◆ **WORK INSTRUCTIONS**:
Please filter the entries and return only the lines that include "width".

◆ **EXERCISE MATERIALS**:

^^^^^^^^^^^^^^^^

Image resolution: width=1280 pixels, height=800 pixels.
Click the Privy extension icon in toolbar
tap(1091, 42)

^^^^^^^^^^^^^^^^

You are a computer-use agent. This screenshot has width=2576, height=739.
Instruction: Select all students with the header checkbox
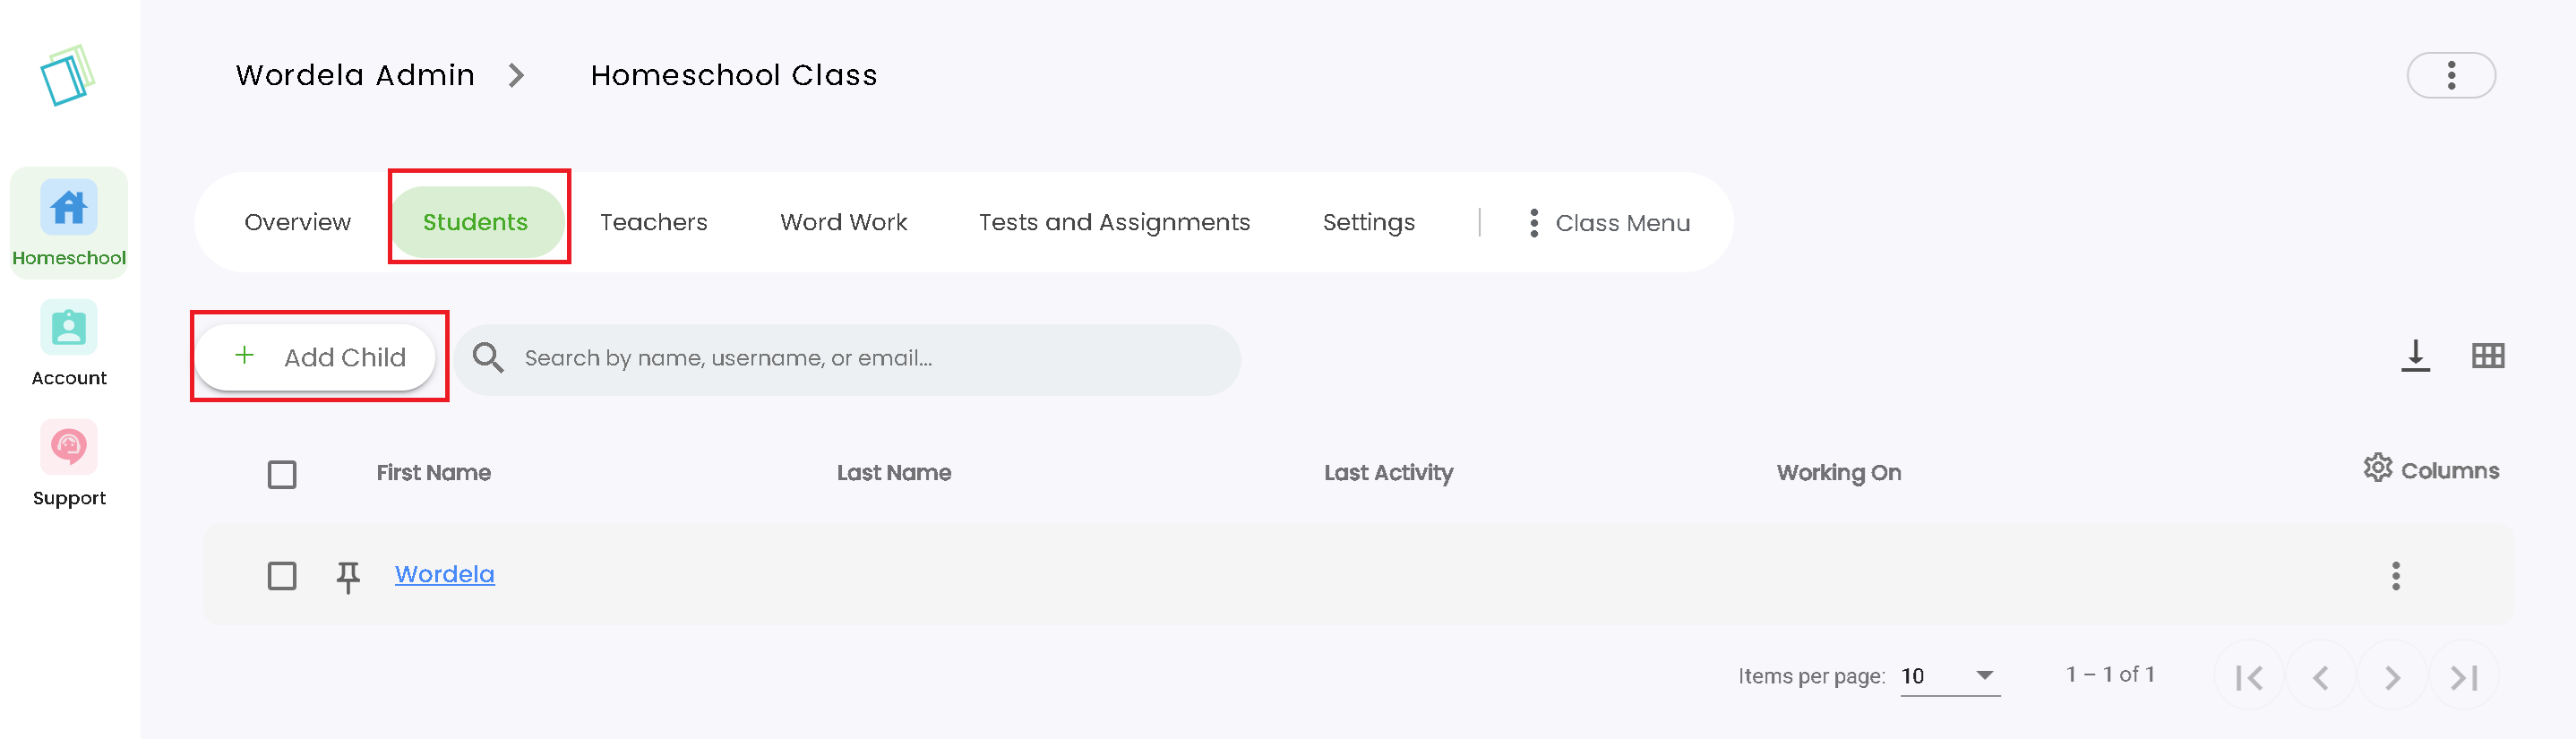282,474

^^^^^^^^^^^^^^^^

◆ **RESPONSE BELOW**:
Image resolution: width=1280 pixels, height=800 pixels.
You are a computer-use agent. This screenshot has width=2576, height=739.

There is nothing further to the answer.